-- Your task --
Can you scale the rows below by rewriting every line, requests included, with each answer coordinate multiplied by 0.3 and rounded to a whole number, halves rounding up? Leave the pictures out of what you write.

========================================================================

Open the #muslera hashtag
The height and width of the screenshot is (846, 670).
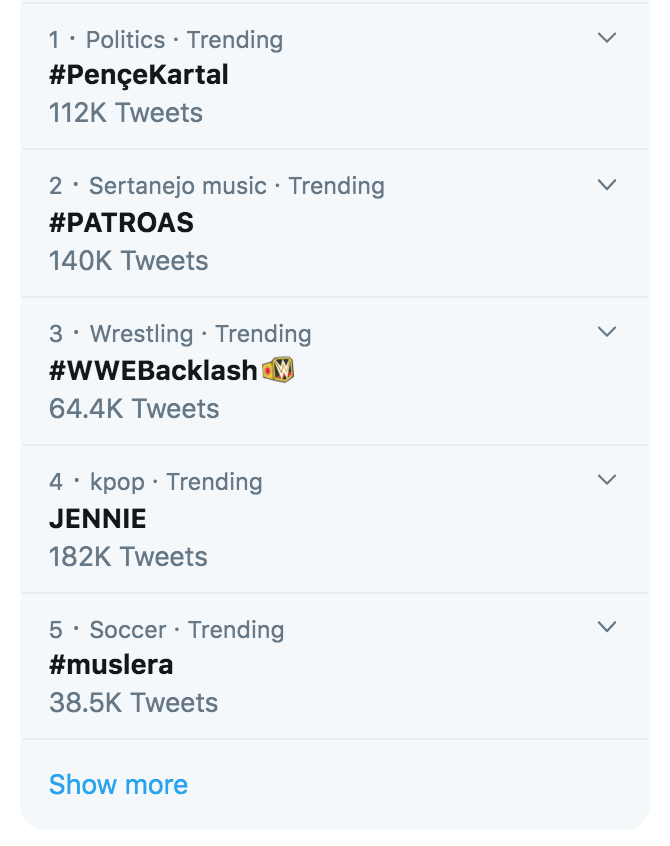point(111,665)
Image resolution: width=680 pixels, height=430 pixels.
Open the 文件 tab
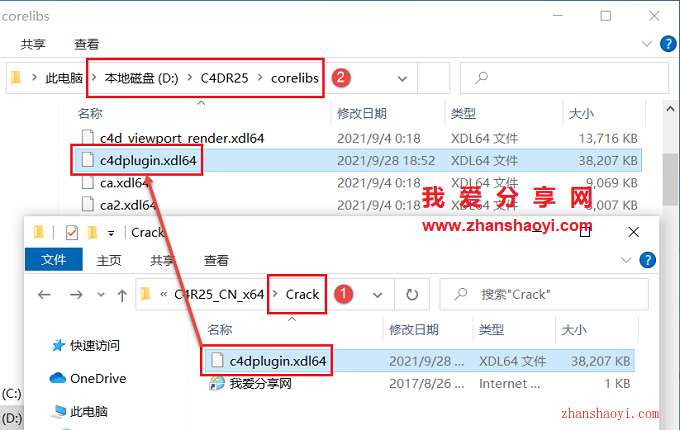tap(54, 260)
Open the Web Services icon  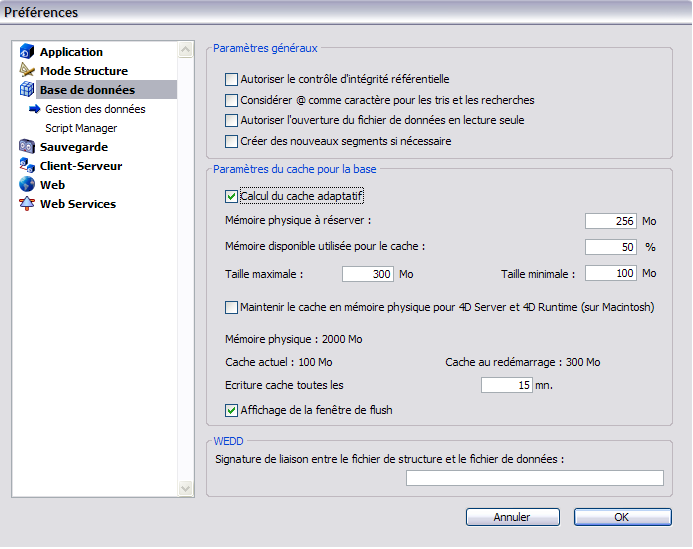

========================================================================

-- Response for this exercise --
Open the #muslera hashtag
The height and width of the screenshot is (846, 670).
point(33,200)
Image resolution: width=680 pixels, height=430 pixels.
Open the 文件 tab
tap(16, 78)
Open the Web Services icon  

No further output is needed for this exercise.